We can, however, approach the problem in a more rigorous manner.

We say that the limit as $x \to \infty$ of a function $f \left(x\right)$ is $\infty$ (alternately $f \left(x\right) \to \infty$ as $x \to \infty$), denoted ${\lim}_{x \to \infty} f \left(x\right) = \infty$, if, for every integer $N > 0$ there exists an integer $M > 0$ such that $x > M$ implies $f \left(x\right) > N$.

Less formally, that means that for any real value, $f \left(x\right)$ will be greater than that value for large enough $x$.

Our claim is that ${\lim}_{x \to \infty} \sqrt{x} = \infty$. Let's prove it using the above definition.

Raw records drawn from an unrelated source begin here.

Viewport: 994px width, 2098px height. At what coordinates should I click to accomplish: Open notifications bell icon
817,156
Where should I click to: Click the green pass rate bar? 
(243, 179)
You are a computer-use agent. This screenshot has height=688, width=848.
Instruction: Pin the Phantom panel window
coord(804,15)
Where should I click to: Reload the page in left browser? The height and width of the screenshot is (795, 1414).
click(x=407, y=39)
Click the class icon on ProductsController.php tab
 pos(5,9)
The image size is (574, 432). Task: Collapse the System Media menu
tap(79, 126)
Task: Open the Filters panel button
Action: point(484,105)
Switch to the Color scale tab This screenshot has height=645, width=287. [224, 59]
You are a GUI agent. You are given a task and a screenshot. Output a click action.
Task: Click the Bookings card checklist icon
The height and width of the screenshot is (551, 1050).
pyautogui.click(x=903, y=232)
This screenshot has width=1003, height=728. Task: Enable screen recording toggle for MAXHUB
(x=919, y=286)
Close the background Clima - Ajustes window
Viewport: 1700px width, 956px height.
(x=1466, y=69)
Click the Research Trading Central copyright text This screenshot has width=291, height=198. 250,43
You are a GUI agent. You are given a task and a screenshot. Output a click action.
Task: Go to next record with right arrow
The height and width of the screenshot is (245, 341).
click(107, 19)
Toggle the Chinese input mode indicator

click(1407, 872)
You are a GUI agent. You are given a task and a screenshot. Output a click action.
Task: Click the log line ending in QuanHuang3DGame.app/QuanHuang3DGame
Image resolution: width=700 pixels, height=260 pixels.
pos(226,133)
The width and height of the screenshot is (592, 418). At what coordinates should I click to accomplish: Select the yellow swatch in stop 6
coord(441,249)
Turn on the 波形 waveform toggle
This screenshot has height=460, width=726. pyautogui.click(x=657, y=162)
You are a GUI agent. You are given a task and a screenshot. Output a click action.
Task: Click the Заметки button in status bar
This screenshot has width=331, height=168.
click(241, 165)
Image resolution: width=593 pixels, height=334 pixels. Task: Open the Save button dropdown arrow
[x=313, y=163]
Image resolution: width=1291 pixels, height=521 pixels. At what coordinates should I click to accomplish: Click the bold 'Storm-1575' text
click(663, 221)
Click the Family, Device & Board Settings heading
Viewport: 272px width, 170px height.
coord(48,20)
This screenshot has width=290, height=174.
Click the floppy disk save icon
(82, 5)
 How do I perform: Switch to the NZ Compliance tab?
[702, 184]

Take any integer $N > 0$, and let $M = {N}^{2}$. Then, for any $x > M$, we have

$\sqrt{x} > \sqrt{M} = \sqrt{{N}^{2}} = N$

We have shown that for any integer $N > 0$ there exists an integer $M > 0$ such that $x > M$ implies $\sqrt{x} > N$, thereby proving that ${\lim}_{x \to \infty} \sqrt{x} = \infty$.

The above method actually can be used to show that ${x}^{k} \to \infty$ as $x \to \infty$ for any $k > 0$. If we start with an arbitrary $N > 0$ and let $M = {N}^{\frac{1}{k}}$, then for $x > M$ we have ${x}^{k} > {M}^{k} = {\left({N}^{\frac{1}{k}}\right)}^{k} = N$. As $\sqrt{x} = {x}^{\frac{1}{2}}$, the above is just a special case of this.